# Stored records:

*** Block opens ***

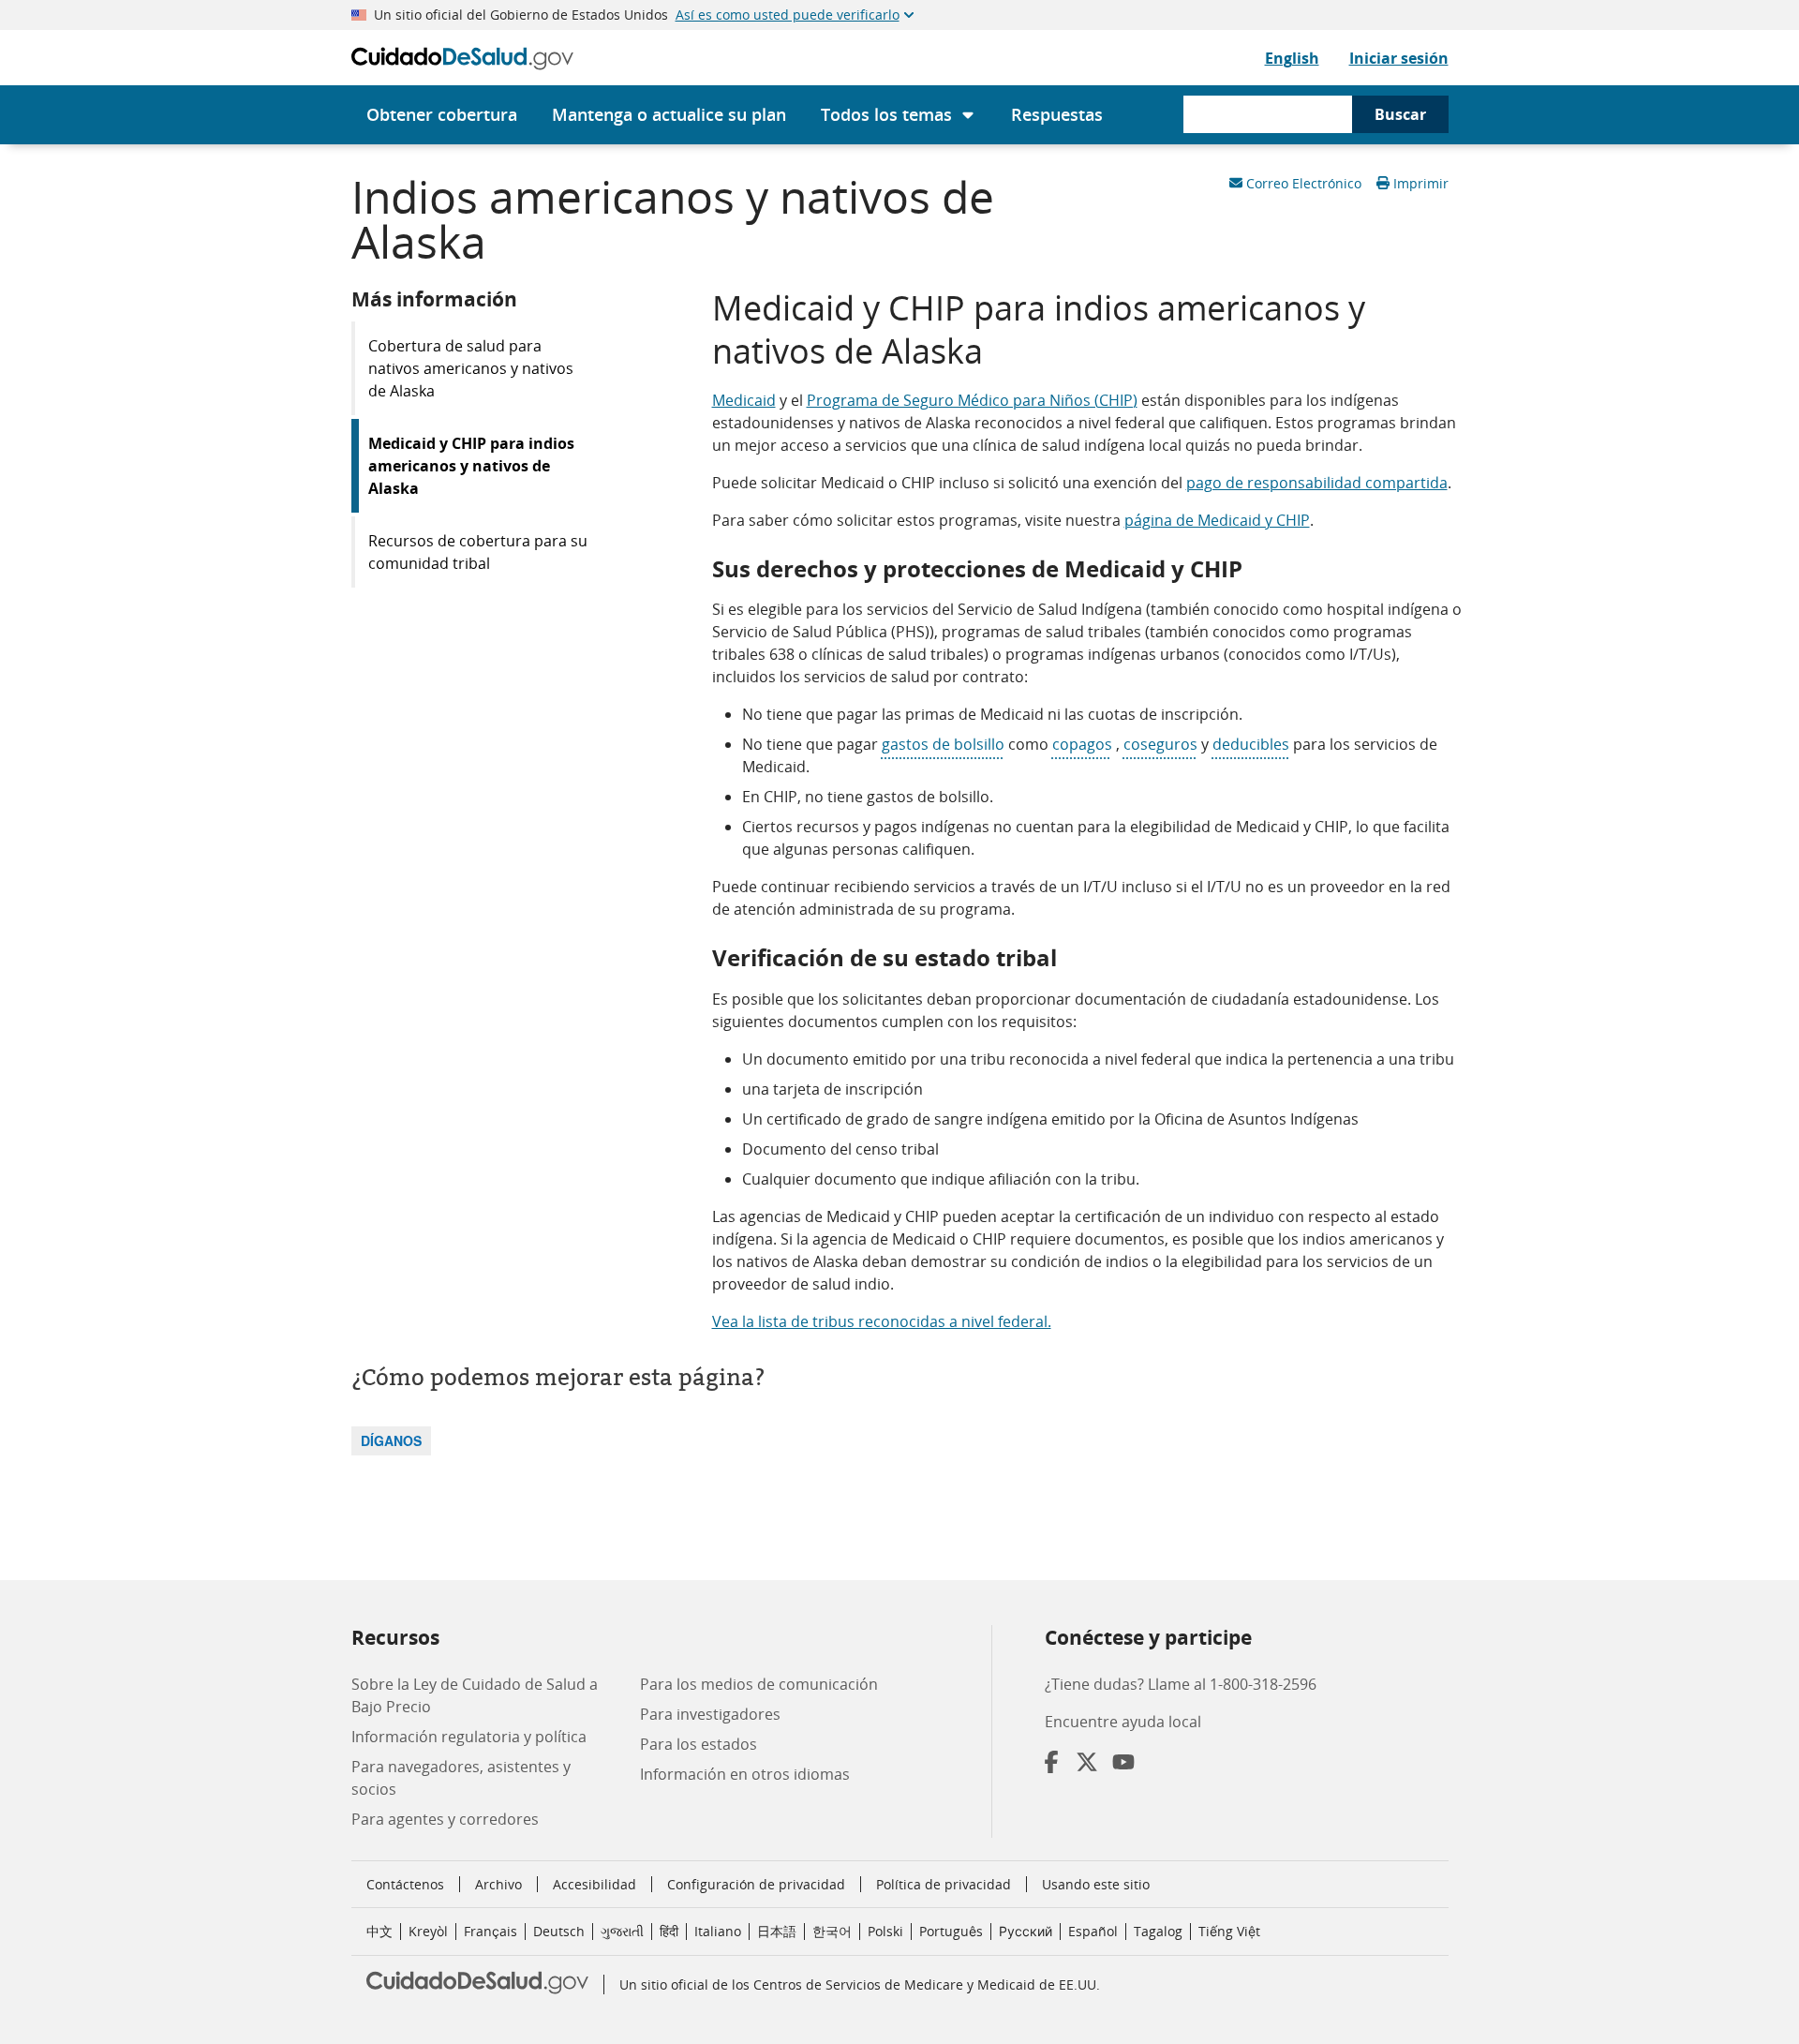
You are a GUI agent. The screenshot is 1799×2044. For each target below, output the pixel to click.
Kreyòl (428, 1931)
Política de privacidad (943, 1884)
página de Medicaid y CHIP (1217, 520)
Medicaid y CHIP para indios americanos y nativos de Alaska (471, 466)
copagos (1082, 744)
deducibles (1250, 744)
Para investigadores (710, 1714)
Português (951, 1931)
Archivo (498, 1884)
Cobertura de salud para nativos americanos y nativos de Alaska (470, 368)
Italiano (717, 1931)
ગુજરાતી (622, 1931)
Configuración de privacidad (756, 1884)
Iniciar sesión (1399, 58)
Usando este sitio (1096, 1884)
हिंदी (669, 1931)
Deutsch (559, 1931)
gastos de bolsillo (943, 744)
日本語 (776, 1931)
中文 (379, 1931)
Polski (885, 1931)
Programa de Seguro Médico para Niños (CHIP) (972, 400)
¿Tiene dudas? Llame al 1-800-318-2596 (1180, 1684)
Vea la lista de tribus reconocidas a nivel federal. (881, 1321)
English (1292, 58)
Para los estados (698, 1744)
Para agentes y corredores (445, 1819)
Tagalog (1158, 1931)
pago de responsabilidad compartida (1317, 482)
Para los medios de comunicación (759, 1684)
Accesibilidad (594, 1884)
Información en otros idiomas (745, 1774)
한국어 (832, 1931)
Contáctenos (405, 1884)
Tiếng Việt (1229, 1931)
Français (490, 1931)
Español (1093, 1931)
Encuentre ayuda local (1123, 1721)
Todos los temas (886, 114)
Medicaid (744, 400)
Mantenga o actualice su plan (669, 114)
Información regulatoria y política (469, 1736)
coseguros (1160, 744)
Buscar (1400, 114)
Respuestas (1057, 114)
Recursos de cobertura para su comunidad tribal (477, 552)
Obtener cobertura (441, 114)
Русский (1025, 1931)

*** Block closes ***

# TASK STATEMENT:
Work out how many lines above contain "americanos"; write only the number.

# ANSWER TO THE EXERCISE:
2